Daisy Deadhead said...

In short... it's my job to notice the clown on the unicycle, and then to ask other people if they saw it, and then talk about why they might have missed it.

MY task, MY job.

Just like the scribe in the Middle Ages noted those church bells that marked the hours. We forget that now, but the historians remember... because they read the scribe.

:)

John Powers said...

Shoot BLogger ate my response. Grr, a long-winded one at that.

Well, let me see if I can succinctly reconstruct it.

I linked to a Wikipedia article for McLuhan's tetrad of media effects which I think is useful for understanding the crush of changes media is bringing.

People of my generation are right to think that something important is being lost. But I think there's not enough understanding of what's going on, you know nothing will be as it was. So focusing on the amputations many of us miss the extensions.

Writing is important and I was thinking of you when I mentioned Winer's EC2 for Poets, the Gilbertson link is a good backgrounder. On the Internet distributed content is one of the best strategies for preservation. For a writer like you it makes sense to learn how to push your content to corporate silos rather than have that content originate there and live solely there.

I think those were my main points. Hope this comment isn't eaten too.

John Powers said...

Oh yeah there was one other thing I wanted to say: I hope you'll copy your comment at your post so people will see it.

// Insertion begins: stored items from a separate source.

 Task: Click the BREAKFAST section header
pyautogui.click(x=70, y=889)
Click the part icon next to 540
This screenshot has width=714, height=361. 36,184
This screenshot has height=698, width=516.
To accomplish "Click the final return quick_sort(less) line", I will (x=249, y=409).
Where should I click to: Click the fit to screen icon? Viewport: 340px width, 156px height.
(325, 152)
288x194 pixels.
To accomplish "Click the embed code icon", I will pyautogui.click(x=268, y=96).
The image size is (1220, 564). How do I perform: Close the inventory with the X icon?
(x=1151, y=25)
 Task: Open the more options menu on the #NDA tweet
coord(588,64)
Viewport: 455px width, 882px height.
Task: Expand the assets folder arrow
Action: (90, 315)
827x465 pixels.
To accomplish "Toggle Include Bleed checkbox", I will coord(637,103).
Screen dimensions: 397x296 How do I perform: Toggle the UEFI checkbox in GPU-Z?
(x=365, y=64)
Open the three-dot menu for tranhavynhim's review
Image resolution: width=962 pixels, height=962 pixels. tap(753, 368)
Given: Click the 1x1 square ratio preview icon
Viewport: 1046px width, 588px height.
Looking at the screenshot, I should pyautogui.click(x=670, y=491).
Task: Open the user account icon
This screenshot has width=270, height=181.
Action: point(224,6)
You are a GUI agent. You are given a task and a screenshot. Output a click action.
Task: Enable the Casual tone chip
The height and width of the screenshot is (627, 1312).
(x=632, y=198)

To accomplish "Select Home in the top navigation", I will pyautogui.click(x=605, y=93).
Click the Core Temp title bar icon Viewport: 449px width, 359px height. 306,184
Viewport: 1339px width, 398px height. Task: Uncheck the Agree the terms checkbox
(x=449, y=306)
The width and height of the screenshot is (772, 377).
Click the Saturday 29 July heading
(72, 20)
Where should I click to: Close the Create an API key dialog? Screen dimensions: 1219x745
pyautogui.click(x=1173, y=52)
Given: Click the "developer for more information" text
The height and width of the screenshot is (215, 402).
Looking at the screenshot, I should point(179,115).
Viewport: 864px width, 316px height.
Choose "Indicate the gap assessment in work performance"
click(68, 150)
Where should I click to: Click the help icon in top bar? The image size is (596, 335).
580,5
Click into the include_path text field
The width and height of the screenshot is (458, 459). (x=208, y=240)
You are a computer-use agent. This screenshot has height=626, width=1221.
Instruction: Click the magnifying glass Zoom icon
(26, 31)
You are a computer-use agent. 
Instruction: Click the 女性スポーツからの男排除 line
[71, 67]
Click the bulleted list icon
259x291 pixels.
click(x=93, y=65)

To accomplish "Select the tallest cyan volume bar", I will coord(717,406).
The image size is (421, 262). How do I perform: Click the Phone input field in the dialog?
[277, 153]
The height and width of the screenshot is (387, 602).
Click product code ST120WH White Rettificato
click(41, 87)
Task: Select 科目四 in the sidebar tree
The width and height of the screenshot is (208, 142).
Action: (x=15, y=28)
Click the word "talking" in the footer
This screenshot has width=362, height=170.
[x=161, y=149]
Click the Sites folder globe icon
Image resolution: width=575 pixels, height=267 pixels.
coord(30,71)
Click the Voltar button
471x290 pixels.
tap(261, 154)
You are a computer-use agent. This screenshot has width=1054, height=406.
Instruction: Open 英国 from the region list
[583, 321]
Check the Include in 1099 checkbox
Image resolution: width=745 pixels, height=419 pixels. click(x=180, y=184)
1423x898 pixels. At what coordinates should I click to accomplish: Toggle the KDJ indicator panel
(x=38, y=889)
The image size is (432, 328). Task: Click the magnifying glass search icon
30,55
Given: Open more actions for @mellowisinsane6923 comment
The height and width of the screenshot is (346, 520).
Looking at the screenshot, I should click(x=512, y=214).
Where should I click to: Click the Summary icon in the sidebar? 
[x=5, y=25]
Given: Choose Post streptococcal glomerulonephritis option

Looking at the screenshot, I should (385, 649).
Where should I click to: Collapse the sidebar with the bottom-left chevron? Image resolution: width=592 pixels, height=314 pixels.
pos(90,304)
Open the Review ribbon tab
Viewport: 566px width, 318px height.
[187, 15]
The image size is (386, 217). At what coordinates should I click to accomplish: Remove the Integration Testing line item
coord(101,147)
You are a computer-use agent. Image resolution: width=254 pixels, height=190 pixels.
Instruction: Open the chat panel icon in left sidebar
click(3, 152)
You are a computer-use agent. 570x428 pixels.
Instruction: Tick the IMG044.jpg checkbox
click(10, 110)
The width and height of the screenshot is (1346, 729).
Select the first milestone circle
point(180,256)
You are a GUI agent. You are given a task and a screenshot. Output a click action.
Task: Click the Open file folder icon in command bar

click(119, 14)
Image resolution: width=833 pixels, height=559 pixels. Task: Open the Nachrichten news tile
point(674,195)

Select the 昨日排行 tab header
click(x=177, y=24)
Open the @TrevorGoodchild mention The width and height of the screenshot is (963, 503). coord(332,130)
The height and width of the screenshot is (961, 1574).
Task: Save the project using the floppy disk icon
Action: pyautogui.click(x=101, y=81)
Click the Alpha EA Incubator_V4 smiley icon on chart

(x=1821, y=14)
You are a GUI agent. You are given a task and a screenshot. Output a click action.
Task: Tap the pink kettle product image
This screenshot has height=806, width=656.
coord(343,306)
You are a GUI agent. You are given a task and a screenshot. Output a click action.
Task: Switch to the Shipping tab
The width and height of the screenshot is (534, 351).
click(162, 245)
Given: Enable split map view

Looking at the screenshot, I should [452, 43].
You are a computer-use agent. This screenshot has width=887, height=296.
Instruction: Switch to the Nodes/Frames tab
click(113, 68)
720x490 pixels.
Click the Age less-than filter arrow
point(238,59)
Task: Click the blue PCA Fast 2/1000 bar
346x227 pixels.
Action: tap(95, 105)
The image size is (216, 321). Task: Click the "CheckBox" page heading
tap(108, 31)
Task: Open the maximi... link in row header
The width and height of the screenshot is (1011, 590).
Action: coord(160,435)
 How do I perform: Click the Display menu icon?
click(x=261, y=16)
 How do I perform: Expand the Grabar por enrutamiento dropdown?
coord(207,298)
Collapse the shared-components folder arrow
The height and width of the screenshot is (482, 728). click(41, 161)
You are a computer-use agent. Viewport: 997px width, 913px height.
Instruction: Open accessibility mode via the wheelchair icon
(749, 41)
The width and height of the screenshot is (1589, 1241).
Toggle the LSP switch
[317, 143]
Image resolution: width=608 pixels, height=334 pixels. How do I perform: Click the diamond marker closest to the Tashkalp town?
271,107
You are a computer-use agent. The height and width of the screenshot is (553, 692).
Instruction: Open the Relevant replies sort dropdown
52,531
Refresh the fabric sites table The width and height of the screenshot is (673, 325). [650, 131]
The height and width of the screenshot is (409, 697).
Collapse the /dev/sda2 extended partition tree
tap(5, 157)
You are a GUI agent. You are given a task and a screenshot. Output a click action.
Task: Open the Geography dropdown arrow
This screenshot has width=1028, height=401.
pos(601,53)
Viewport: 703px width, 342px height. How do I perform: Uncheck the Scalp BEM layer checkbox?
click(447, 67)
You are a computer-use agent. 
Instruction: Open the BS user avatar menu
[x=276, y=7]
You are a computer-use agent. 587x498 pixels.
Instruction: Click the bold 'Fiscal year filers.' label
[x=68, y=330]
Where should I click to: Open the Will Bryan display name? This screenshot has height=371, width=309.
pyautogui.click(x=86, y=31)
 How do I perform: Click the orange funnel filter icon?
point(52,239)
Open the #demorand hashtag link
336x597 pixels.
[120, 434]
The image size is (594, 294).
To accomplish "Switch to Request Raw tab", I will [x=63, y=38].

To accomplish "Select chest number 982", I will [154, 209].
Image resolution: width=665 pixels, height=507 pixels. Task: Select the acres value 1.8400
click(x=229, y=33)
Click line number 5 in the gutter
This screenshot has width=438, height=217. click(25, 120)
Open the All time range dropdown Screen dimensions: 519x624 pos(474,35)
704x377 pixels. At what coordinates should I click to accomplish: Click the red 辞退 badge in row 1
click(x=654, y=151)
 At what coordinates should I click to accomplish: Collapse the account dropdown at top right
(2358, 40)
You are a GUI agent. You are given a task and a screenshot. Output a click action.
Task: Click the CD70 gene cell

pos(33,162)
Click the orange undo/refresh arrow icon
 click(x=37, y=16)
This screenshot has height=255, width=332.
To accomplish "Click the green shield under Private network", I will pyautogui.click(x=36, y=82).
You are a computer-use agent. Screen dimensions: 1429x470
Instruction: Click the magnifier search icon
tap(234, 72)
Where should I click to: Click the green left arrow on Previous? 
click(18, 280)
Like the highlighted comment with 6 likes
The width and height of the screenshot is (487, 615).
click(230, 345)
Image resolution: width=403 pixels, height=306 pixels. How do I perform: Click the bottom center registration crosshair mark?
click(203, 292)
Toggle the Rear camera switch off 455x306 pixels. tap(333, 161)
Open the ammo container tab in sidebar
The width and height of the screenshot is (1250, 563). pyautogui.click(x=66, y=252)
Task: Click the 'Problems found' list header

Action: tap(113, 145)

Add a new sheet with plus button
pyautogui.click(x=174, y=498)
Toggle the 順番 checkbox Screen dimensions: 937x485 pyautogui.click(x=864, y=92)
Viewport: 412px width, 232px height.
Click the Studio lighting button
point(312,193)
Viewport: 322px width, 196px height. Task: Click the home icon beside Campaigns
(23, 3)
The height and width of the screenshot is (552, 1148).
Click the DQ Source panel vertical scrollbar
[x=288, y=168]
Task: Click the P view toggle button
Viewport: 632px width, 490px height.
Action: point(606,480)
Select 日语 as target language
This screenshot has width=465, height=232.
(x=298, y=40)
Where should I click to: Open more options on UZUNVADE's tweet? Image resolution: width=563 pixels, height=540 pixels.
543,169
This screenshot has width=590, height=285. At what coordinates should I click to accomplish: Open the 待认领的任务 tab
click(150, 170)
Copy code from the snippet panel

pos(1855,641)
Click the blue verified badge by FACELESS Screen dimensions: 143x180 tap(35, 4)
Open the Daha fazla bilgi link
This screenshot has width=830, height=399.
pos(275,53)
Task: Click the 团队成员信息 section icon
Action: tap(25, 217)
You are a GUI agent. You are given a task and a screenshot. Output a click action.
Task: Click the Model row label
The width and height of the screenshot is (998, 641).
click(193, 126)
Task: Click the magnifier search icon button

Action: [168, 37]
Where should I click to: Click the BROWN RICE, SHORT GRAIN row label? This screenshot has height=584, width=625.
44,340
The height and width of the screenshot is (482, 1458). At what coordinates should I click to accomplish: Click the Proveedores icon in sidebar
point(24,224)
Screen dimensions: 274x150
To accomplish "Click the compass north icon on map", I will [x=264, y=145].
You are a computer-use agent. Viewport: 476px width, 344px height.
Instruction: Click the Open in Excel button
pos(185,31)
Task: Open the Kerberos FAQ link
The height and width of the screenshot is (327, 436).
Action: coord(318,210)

LOL and I made a comparison in the comment that got eaten about how music represented the generation gap for Baby Boomers, music doesn't divide generations so much now. But there is a digital divide. I want my friend to start putting his writing up on the Web because he knows so much about music and music maybe a bridge across generations.

Daisy Deadhead said...

I've noticed that! I have a young reader who only started reading when I ran the song "Side Show"--which is millions of years old. I was like, are you kidding? Old school R & B? And what I've always considered a sweet, sentimental tune was heard very differently by the young person, who just adored the amazing melody. Ditto, when I played the John Prine song by Johnny Cash, who is considered a real hero these days.

You never know which old farts will survive as legends and which will just seem like... well, old farts!

If I have nothing important to say this week (trying to keep up blogging every day since I'm unemployed... Blogspot/Blogger was down for two days last week, and as you noticed, still acting up) ... I will reprint my comment! :D Networked blogs only lets you do one every 24 hrs unless you get the Big Traffic. I'd appreciate it if you "followed" my blog on Networked blogs/Facebook. The more you get, the quicker your reprint cycle, or so they tell me. You should sign up for it yourself! It will automatically post your content to Facebook AND Twitter:
http://apps.facebook.com/blognetworks/index.php

Thank you for being a good friend and encouraging me. I've really needed it lately.